EARTHWORM JIM




This is fairly brief as it was a quick one (about 2 weeks). The hardest bit was having to eat a Pot Noodle for it.

Before any sculpting was started, I got some reference so that I could get a good idea of the proportions for the armature. I also finalise the posture at this stage and make sure I know all the relevant sizes for things the figure may hold or sit on...

The Worm




The bulk of Jim was sculpted from super sculpey.

For some reason, I end up sculpting hands separately. For no reason what so ever.

The Jet




 For Jim's jet engine I gathered a few parts to form the interior of the jet engine. Shown here is some guttering, a sauce pan lid (left over from the build of my Greeter from Oddworld) and a bit of a Pot Noodle container. (I needed a cylinder which tapered and the container was the perfect size)

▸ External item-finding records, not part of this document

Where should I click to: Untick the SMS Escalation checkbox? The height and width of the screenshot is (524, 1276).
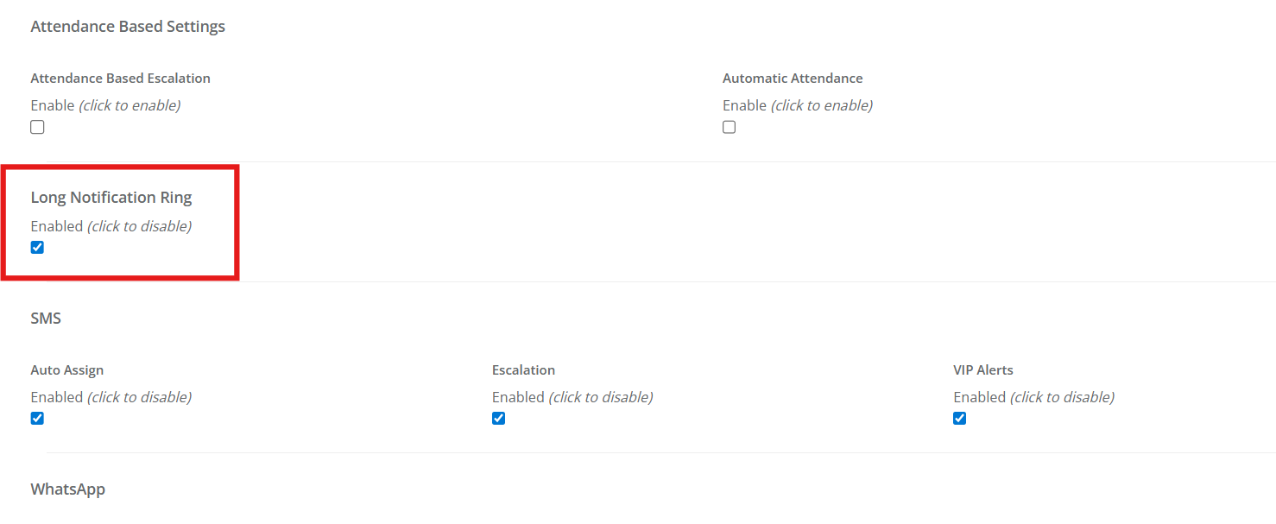(498, 419)
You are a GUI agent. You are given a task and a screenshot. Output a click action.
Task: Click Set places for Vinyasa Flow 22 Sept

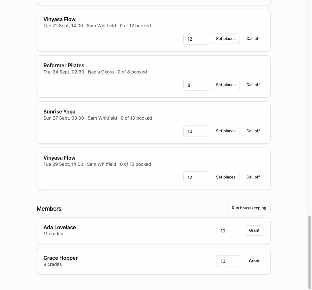tap(226, 39)
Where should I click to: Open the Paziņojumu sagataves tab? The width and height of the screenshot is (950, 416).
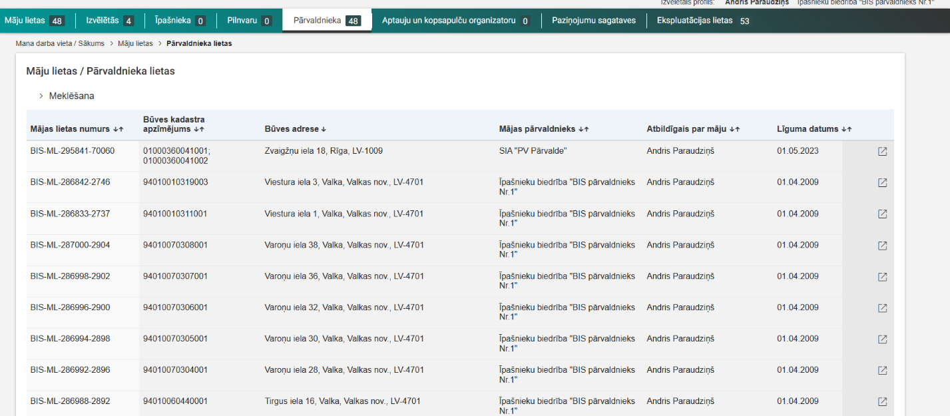(593, 21)
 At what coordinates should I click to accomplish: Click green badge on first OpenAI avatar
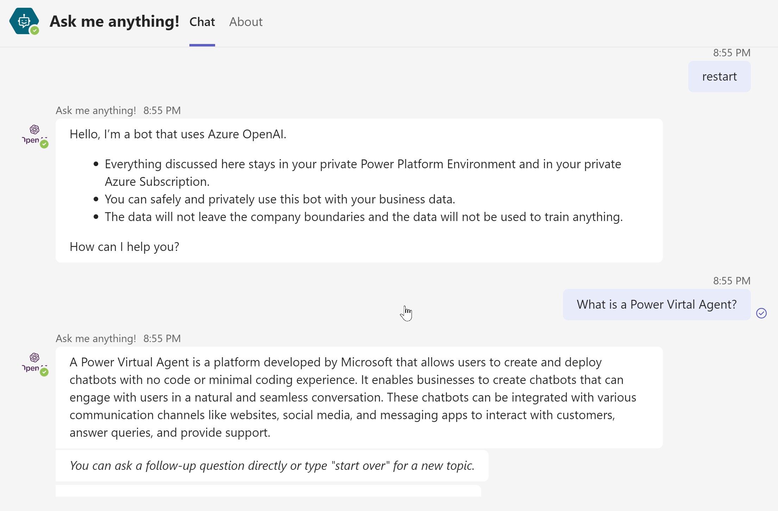(44, 144)
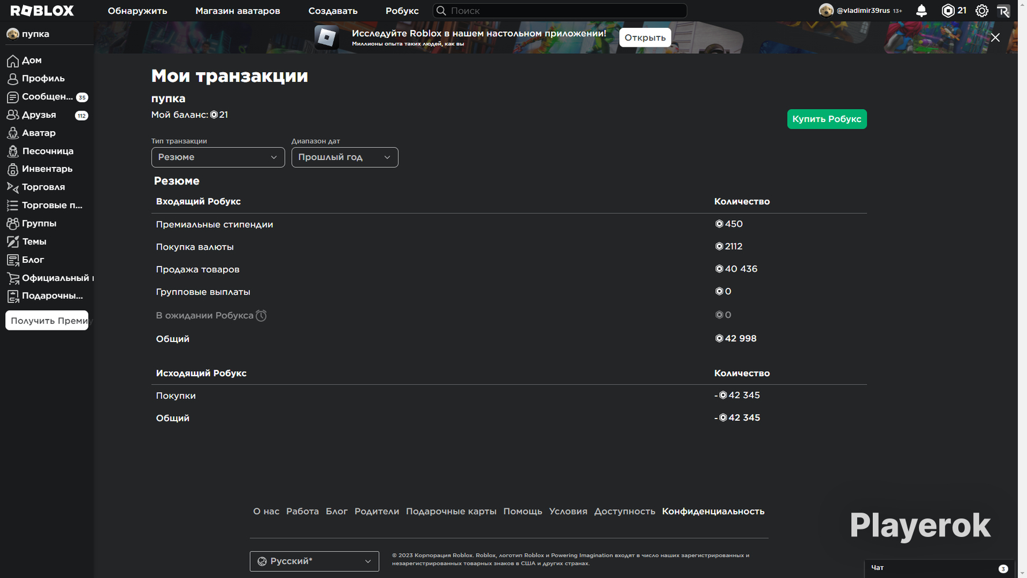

For the outer shell of the jet engine I cut up an old measuring jug of mine and sanded off the numbers to make it smooth. The parts where then painted and glossed.

For the turbine inside the engine an old 80mm PC cooling fan was used and sprayed yellow.

The detail




Earthworm Jim was painted with Vallejo Air acrylic. It took a lot... A LOT to get a consistent white finish. Accents were airbrushed with a faint light blue.

Some thin blue ribbon was then added for the detailed area.


The attitude

(I know, right?...)






HASHTAG HOLLA AT MY LED STRIP LIGHTS





Thanks for looking/reading

ADVANCE WARS TANK (+SPECIAL GUEST)

This one is was a really quick build - and so the write up is brief... I based the overall design on the tank shown here, but I added some stuff...
















Some plans were drawn, which were mainly for scale - as for speed and time I changed some minor details depending on what materials I had to hand and what looked better in the moment.

  

The entire tank is built from scratch out of styrene. I had a hard time working out how to do tracks thought... Then I got lucky and found some Lego caterpillar tracks which weirdly fit perfectly - Honestly so perfectly, like, to the millimeter.

Some other pieces were taken from my box of not-want (recycled plastic). I kind of kit-bashed myself. Pieces include knees from my Slig, fuel rods from the Hunter and old favourites - ping pong balls and bits of pen.

It needed a gruff bloke sticking out of the top of it though... So who better than the solider from Team Fortress 2.